**TO DO**
Return the stretch from the line with "Lihat Bagaimana Leverage" through the line with "[Instagram] (679, 73)" in the data below, character for character, skipping all pictures.

**DATA FOR THE TASK**
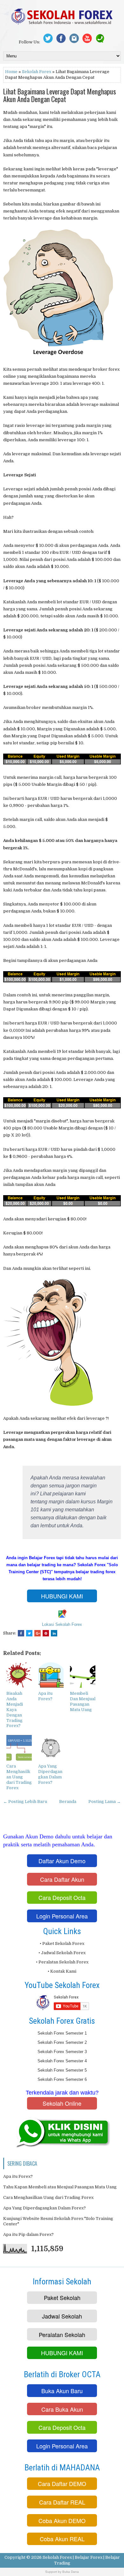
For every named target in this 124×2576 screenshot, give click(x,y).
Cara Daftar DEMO (62, 2483)
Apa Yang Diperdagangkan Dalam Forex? (50, 1774)
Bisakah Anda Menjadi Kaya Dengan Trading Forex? (14, 1709)
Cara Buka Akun (62, 2409)
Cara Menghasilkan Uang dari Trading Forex (19, 1777)
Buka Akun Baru (62, 2390)
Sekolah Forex (36, 71)
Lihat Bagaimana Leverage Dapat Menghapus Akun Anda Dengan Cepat (59, 95)
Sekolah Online (62, 2103)
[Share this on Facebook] (21, 1633)
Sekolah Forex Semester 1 (62, 2033)
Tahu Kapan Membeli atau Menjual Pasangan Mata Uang (60, 2187)
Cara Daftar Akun (62, 1879)
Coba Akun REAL (62, 2539)
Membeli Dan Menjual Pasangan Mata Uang (82, 1701)
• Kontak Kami (62, 1971)
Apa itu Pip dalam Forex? (28, 2234)
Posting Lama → (104, 1801)
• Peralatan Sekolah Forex (62, 1962)
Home (11, 71)
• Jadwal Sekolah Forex (62, 1952)
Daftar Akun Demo (62, 1861)
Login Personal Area (62, 1916)
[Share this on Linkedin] (54, 1633)
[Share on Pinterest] (46, 1633)
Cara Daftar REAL (62, 2502)
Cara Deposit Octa (62, 1897)
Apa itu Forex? (45, 1696)
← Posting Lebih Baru (25, 1801)
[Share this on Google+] (37, 1633)
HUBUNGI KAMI (62, 1596)
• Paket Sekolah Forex (62, 1943)
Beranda (67, 1801)
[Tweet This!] (29, 1633)
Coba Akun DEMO (62, 2520)
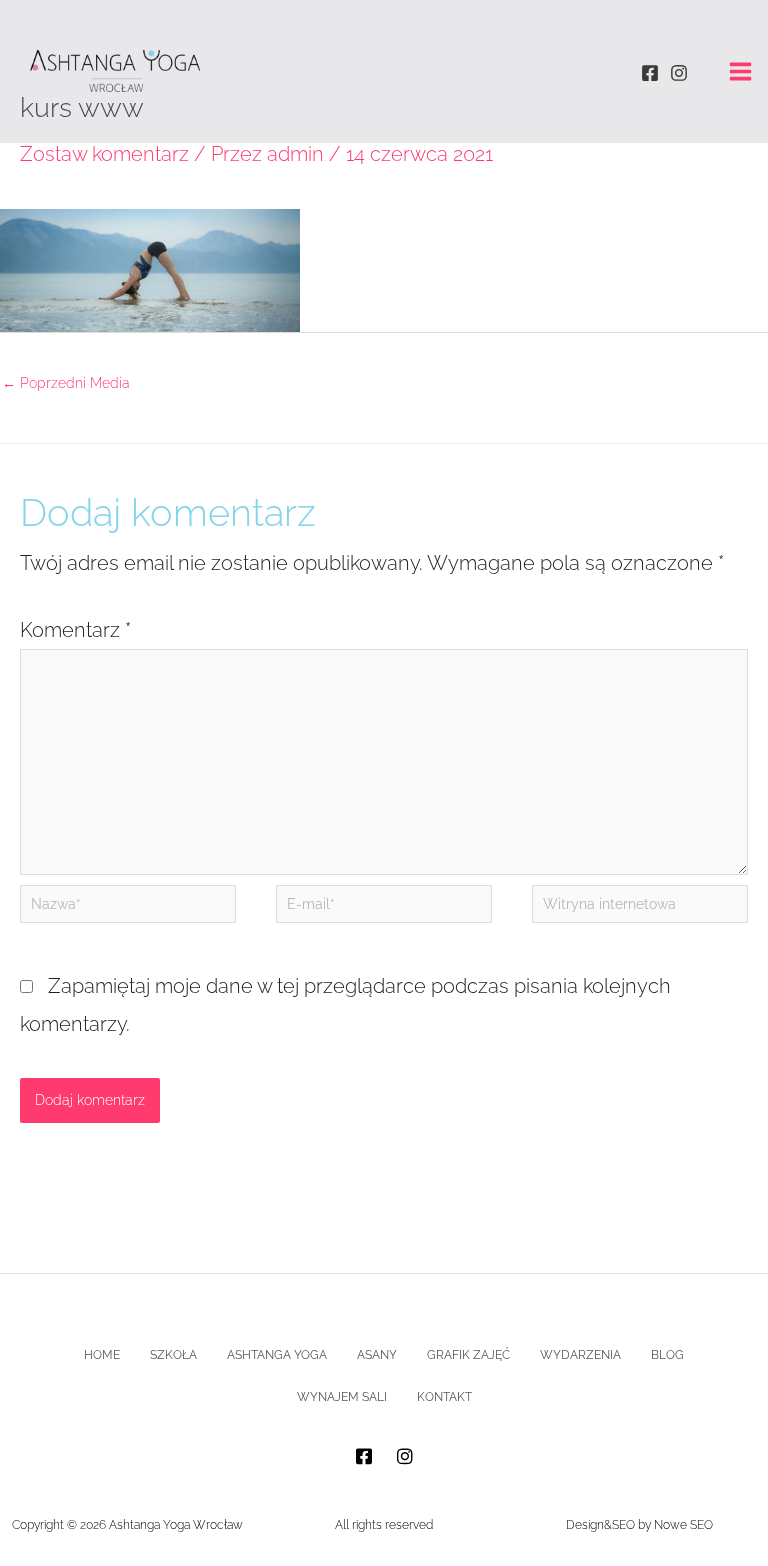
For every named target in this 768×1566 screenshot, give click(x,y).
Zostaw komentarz (104, 154)
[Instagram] (679, 73)
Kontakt (444, 1397)
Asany (377, 1355)
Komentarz (75, 630)
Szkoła (173, 1355)
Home (102, 1355)
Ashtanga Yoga (277, 1355)
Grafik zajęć (468, 1355)
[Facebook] (650, 73)
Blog (667, 1355)
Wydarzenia (580, 1355)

**EXERCISE RESPONSE**
Lihat Bagaimana Leverage Dapat Menghapus Akun Anda Dengan Cepat (59, 95)
Sekolah Online (62, 2103)
[Share this on Facebook] (21, 1633)
Sekolah Forex Semester 1 (62, 2033)
Tahu Kapan Membeli atau Menjual Pasangan Mata Uang (60, 2187)
Cara Daftar Akun (62, 1879)
Coba Akun REAL (62, 2539)
Membeli Dan Menjual Pasangan Mata Uang (82, 1701)
• Kontak Kami (62, 1971)
Apa itu Pip dalam Forex? (28, 2234)
Posting Lama → (104, 1801)
• Peralatan Sekolah Forex (62, 1962)
Home (11, 71)
• Jadwal Sekolah Forex (62, 1952)
Daftar Akun Demo (62, 1861)
Login Personal Area (62, 1916)
[Share this on Linkedin] (54, 1633)
[Share on Pinterest] (46, 1633)
Cara Daftar REAL (62, 2502)
Cara Deposit Octa (62, 1897)
Apa itu Forex? (45, 1696)
← Posting Lebih Baru (25, 1801)
[Share this on Google+] (37, 1633)
HUBUNGI KAMI (62, 1596)
• Paket Sekolah Forex (62, 1943)
Beranda (67, 1801)
[Tweet This!] (29, 1633)
Coba Akun DEMO (62, 2520)
For every named target in this 768×1566 screenshot, give click(x,y).
Zostaw komentarz (104, 154)
[Instagram] (679, 73)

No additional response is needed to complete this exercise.